Değerli hocam Prof. Dr. Ali Tuğluoğlu da yaz tatilini Avşa’da geçirirdi. Biz de onlarla ayni pansiyonda kaldık. Pansiyonda herkes kendi yemeğini kendi yapabiliyordu. Öğleye doğru motorlarla değişik yerlerden, yüzmekte olduğumuz deniz kenarına sebze meyve getirilirdi. Herkes ihtiyacı olan sebze meyveyi orada alabiliyordu. Ayrıca sabahları balık pazarı kuruluyordu. O pazardan gidip zaman zaman balık almıştım.
EV SAHİBİ OLMA UĞRAŞISI
Benim kendi işlerim bir yandan devam ederken eşim Emine Hanım da kendi amaçları doğrultusunda Japonca dil öğrenimi ve Liseyi dışarıdan bitirme çalışmalarını sürdürmekte idi. Bu arada bir evimiz olsun düşüncesi de ağır basmaya başlıyordu. Çünkü ev sahibinin ne zaman “evi boşaltın” diyeceği belli olmazdı. Hiç beklenmeyen bir anda evin boşaltılmasını isteyebilirlerdi. O nedenle ev sahibi olma hayali kafamızda bütün canlılığı ile peşimizi bırakmıyordu. Yapı kooperatiflerinin, insanları ev sahibi yapmak için verdikleri ilanları gazetelerde ve televizyon reklamlarında görüyorduk. Diğer yandan yapı kooperatiflerini yönetenlerin, üyelerden topladığı paralarla ortadan kaybolduğunu bildiren haberler de medyadan eksik olmuyordu. Onun için kooperatiflere karşı bir güvensizlik söz konusu oluyordu. İnsanlar evsizlik ve yapı kooperatiflerine karşı güvensizlik arasında bocalıyorlardı. Bu nedenle birbirini tanıyan çoğu kişi güçlerini birleştirerek kendi kooperatiflerini kurarak evlerini yapma yoluna gidiyorlardı.

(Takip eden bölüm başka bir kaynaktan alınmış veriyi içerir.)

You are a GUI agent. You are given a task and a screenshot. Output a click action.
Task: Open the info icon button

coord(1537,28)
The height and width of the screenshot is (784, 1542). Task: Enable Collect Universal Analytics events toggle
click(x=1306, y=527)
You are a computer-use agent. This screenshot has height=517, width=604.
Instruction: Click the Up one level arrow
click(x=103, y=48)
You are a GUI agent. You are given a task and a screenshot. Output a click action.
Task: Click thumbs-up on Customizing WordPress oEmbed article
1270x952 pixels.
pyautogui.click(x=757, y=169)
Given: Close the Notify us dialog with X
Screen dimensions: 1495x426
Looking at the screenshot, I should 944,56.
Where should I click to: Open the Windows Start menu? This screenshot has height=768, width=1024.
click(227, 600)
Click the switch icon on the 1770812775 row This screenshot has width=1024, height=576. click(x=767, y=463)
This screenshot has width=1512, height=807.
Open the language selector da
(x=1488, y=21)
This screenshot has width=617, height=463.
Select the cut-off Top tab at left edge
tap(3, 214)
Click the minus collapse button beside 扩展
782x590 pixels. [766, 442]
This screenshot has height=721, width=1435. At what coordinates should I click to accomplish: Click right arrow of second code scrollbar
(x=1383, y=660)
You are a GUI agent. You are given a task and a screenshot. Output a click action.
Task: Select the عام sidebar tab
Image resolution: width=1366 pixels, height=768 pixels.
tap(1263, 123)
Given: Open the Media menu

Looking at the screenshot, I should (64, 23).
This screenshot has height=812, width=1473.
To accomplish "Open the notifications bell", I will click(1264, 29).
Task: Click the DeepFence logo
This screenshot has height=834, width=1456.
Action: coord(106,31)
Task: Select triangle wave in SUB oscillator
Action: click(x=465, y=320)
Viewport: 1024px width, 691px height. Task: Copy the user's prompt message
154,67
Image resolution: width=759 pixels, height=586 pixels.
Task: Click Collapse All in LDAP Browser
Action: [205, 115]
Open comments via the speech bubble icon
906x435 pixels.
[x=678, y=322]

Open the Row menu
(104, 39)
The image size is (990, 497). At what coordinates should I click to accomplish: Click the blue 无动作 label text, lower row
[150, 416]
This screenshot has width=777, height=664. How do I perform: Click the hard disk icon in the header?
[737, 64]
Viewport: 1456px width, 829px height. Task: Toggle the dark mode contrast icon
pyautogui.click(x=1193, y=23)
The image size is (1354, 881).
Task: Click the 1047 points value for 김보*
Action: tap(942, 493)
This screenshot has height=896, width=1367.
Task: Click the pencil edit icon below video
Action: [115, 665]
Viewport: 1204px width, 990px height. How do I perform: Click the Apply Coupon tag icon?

Bir gün 1984 veya 1985 yılları olabilir. Bölümümüz hocalarından Nazmi Yıldız Hoca, bana “İbrahim güvenilir bir yapı kooperatifi var. Anadolu Yakası Küçükbakkalköy’de toplu konut inşaatı yapıyor. Bizim üniversiteye yirmi üç km uzaklıkta otoban kenarındadır. Ben üye oldum ayrıca üniversitemizin farklı bölümlerinden üye olan arkadaşlarımız da var. Eğer sen de istersen üye ol kira derdi ile uğraşma” dedi. Ben de “olur hocam eşimle bir değerlendirme yapıp sana bildiririm.” dedim.
Nazmi hocam çok değerli bir insandı. 1960-70 arasında Almanya’da çalışmış. Almanya’da Köln belediyesi harita dairesinde harita mühendisi olarak sekiz yıl çalışmış ve doktorasını Bonn üniversitesi Ziraat Fakültesi Jeodezi Bölümü’nde tamamlamış bir bilim adamıydı. Kendisi bir iki dersimize gelmiş ve engin deneyimlerinden yararlandığım için kendimi şanslı kişilerden sayarım.
Eşimle durumu değerlendirdikten sonra teklif bize makul geldi ve Nazmi Yıldız hocama kooperatife üye olmak istediğimi bildirdim. Çünkü kendisi hayat deneyimi olan, çok yönlü düşünen biriydi. Birlikte kooperatifin Mecidiyeköy’deki binasına giderek üyelik işlemlerini tamamladık. Peşinat olarak on üç cumhuriyet altını tutarındaki parayı verdim. Ayrıca yarım cumhuriyet altını tutarında her ay ödeme yapmak üzere senetler imzaladım. Böylece ev sahibi olmak adına bütçemize yeni bir yük gelmiş oldu. Peşinat tutarını da yurt dışında iken YTÜ’nün verdiği maaşlarımın birikmesi ile sağlamış oldum.
Daha sonra eşimle birlikte kooperatifin yaptığı inşaatları yerinde görmek üzere Küçük Bakkalköy’e gittik. Bu inceleme işini zaman zaman tekrarladım. Çünkü inşaatların devam etmesi ve binaların yükselmesi bize güven veriyordu. Bütçemizi zorlamasına rağmen ev sahibi olabileceğiz diye seviniyorduk. Bu aidatlar 1992 yılına kadar sürdü.